入り口の傍らでは、フィルツ大尉が黒い雨傘をさして待っていた。
「少佐。司令部への報告、お疲れ様です」大尉は持っていたもう一本の傘をテオに差し出す。「例のゴーゴンについてはなにか?」
テオは礼を言い、傘を受け取る。
「実質、司令部は動かない。西部戦線にかかりっきりだ。バルテル少尉からの連絡は?」
「いいえ。今朝の報告以降はまだ進展はないようです」
大尉が答える。栗色のポニーテールの先が少しだけ濡れていた。
テオはデニスに接触するのと同時並行で、フロイントへとバルテル少尉を派遣していた。村民を操っていたとされる魔族ゲーデと、例の女ジャーナリストについての調査である。四年前の出来事とはいえ、ゲーデのような危険性の高い魔族は一刻も早く叩いておきたかった。
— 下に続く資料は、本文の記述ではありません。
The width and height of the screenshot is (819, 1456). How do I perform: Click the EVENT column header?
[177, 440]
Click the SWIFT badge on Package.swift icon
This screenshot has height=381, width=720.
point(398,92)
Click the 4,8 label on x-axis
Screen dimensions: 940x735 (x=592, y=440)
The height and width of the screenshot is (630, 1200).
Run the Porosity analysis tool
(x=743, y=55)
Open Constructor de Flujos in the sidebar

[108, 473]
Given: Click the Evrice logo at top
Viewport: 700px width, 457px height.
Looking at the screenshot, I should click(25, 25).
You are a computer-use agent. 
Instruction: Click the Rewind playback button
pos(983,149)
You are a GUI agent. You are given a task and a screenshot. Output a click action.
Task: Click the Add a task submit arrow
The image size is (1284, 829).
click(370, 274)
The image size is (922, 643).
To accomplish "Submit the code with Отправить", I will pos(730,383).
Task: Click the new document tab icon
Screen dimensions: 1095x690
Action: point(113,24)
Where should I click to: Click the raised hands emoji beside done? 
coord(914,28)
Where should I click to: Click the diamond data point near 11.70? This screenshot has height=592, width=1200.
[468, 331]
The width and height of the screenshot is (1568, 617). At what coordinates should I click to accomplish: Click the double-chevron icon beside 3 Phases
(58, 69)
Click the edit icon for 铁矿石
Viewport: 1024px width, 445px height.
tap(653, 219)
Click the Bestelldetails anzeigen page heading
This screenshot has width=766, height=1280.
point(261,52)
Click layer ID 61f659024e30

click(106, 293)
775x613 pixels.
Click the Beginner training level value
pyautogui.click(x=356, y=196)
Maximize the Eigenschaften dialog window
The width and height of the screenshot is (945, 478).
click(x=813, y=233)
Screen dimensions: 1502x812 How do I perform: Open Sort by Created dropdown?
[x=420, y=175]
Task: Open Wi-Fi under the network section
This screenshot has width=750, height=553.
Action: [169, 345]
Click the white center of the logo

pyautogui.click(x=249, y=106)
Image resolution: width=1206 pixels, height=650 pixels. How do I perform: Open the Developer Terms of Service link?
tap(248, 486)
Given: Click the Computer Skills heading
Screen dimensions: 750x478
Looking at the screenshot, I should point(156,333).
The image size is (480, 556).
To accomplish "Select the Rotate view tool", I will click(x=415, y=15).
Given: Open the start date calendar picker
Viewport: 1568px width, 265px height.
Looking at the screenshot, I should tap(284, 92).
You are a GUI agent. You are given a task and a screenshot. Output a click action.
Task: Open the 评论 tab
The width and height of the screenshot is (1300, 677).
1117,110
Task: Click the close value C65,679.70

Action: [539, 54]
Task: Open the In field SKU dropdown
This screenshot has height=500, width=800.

「わかった。続報を待とう――フィルツ大尉、ラングハイム中尉と一緒にひとつ頼まれてくれないか?」
「――またコーヒー豆でも買いに行きますか?」
テオは笑って、自分の短い髪を片手で梳く。
「そうだな、士官室も引っ越したことだし――ただ、今回は別件だ」
もしかしたら聞き間違いかもしれない。
エウリュアレが去るときに「マリア」という名前を口にしていた。少なくとも、テオにはそう聞こえた。たしかにスズを見て「死なない人間」と言い、「マリアの仕事」とつぶやいていた。
ありふれた人名ではあるが、調べてみて損はない。